Já pensou um dia você entrar no supermercado e não reconhecer os produtos nas prateleiras? Todos os rótulos estarem em um idioma diferente, irreconhecível? Os produtos todos misturados e você sem conseguir distinguir o que é alimento e o que é perigoso para o consumo? Na natureza existe um fenômeno parecido com isso. Isso acontece quando espécies invasoras dominam o meio ambiente.
Todas as espécies presentes em um determinado local podem ser classificadas como nativas ou exóticas. O Mico-leão-dourado, por exemplo, é uma espécie nativa da nossa Mata Atlântica e sua ocorrência ali é natural. Já a Espada-de-são-jorge que decora o canto da sua sala é uma espécie originária da África.
Mas afinal, quem são as espécies invasoras?
Qualquer espécie exótica só ocorre em um ambiente que não é o seu natural com a intervenção humana. Essa intervenção pode ocorrer de várias maneiras. Pode ser através de uma floricultura que traz uma mudinha de uma flor européia para o Brasil e depois a vende para um cliente. Ou, pode ser de uma maneira acidental, como o caso das abelhas africanas que foram trazidas para o Brasil e depois, em 1956, escaparam do apiário em que eram mantidas e podem ser encontradas na natureza até os dias de hoje.
Muitas das plantas ornamentais que utilizamos para decoração são espécies exóticas e isso não costuma trazer grandes problemas. Agora, toda vez que uma espécie exótica sai de controle e causa prejuízos financeiros ou para o meio ambiente, passamos a chamar essa espécie de espécie invasora.
As espécies invasoras, quando se estabelecem com sucesso em um local, possuem muita vantagem em relação às suas competidoras, principalmente por não possuírem predadores naturais. Elas conseguem se alimentar sem dificuldades no novo ambiente e se reproduzem, gerando novos indivíduos, e, com o passar do tempo, começam a dominar o ambiente quase que não dando mais espaço para as espécies nativas.
O que acontece com os predadores daquelas espécies nativas?

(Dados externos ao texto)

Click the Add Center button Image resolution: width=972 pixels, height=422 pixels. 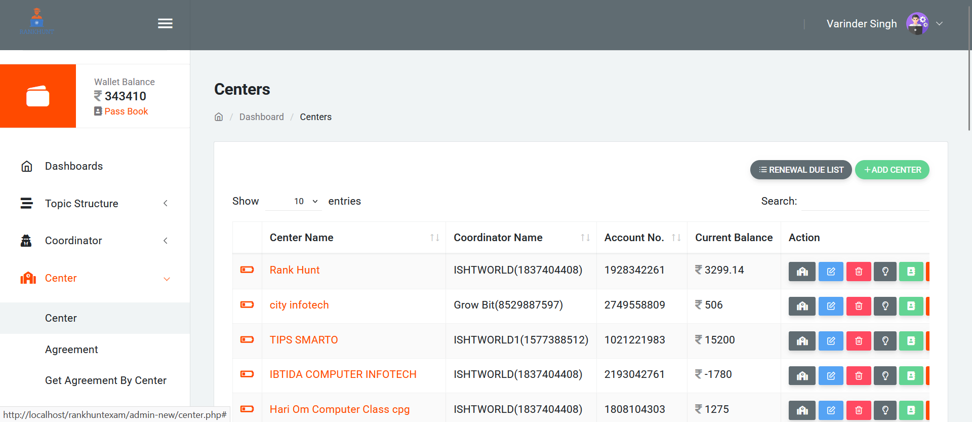point(892,170)
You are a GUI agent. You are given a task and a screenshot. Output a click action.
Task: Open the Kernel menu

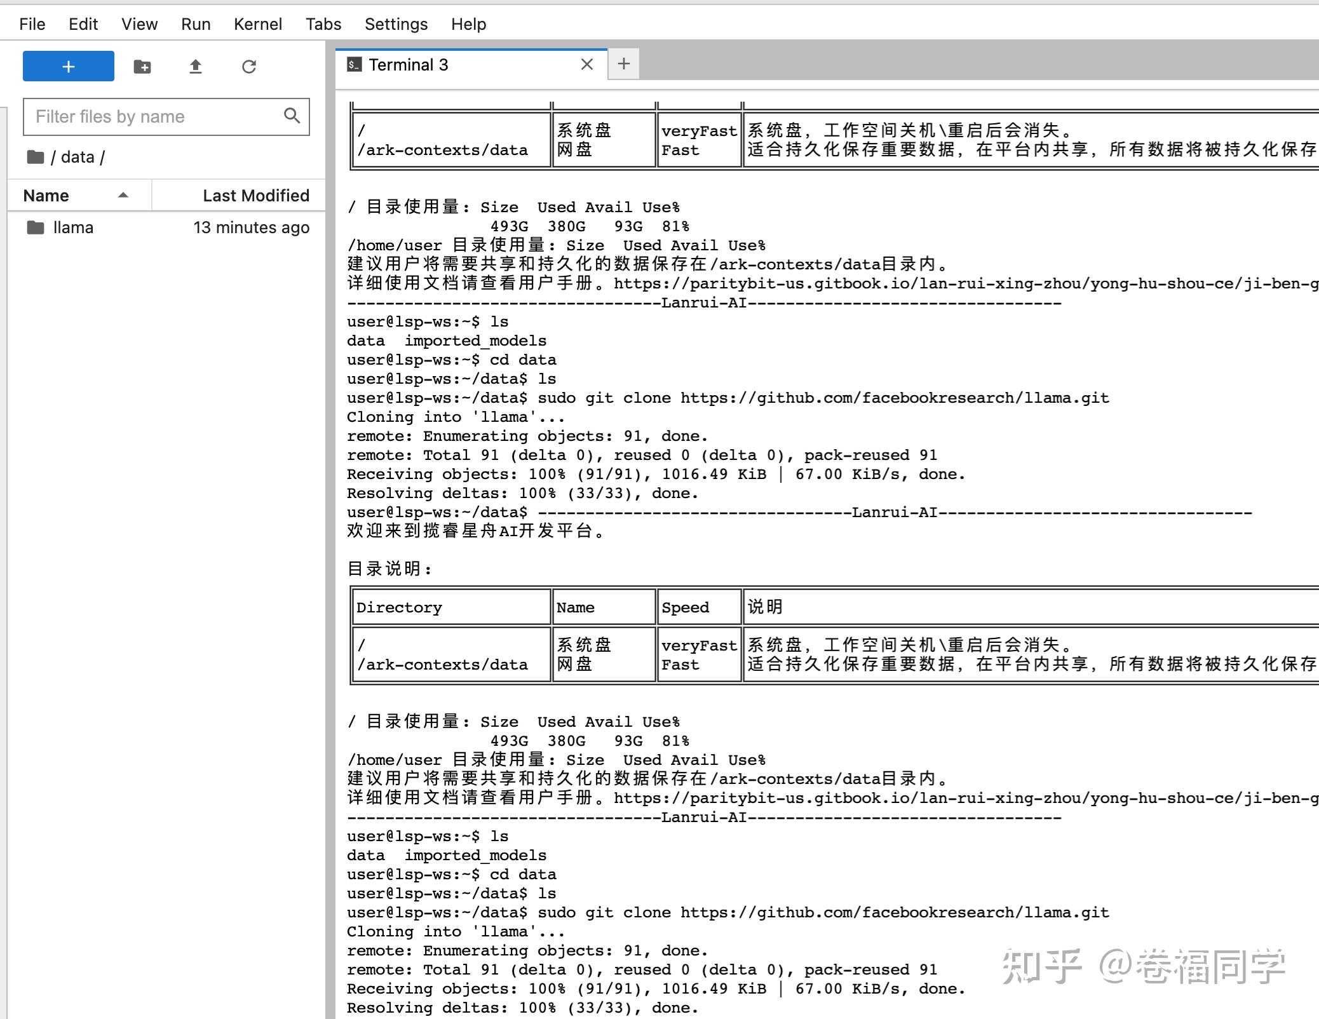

Os impactos ecológicos das espécies invasoras atingem todos os níveis da cadeia alimentar. Atualmente, considera-se que as espécies invasoras são uma das maiores ameaças à biodiversidade do planeta.
Com poucas espécies nativas, o predador nativo daquele local praticamente não encontra mais alimentos disponíveis. É realmente como se ele chegasse a um mercado e todos os produtos estivessem com o rótulo em outro idioma. O predador não sabe se aquele novo indivíduo (a espécie invasora) é alimento ou não, se possui alguma toxina, não sabe nem como capturar aquele indivíduo novo que é diferente do que ele estava acostumado. Um exemplo disso acontece nos recifes de corais da costa brasileira.
Os nossos recifes possuem muitas espécies de animais de diversos tipos, formatos, cores e diferentes texturas. Mas, recentemente, duas espécies têm se proliferado e dominado os ambientes naturais.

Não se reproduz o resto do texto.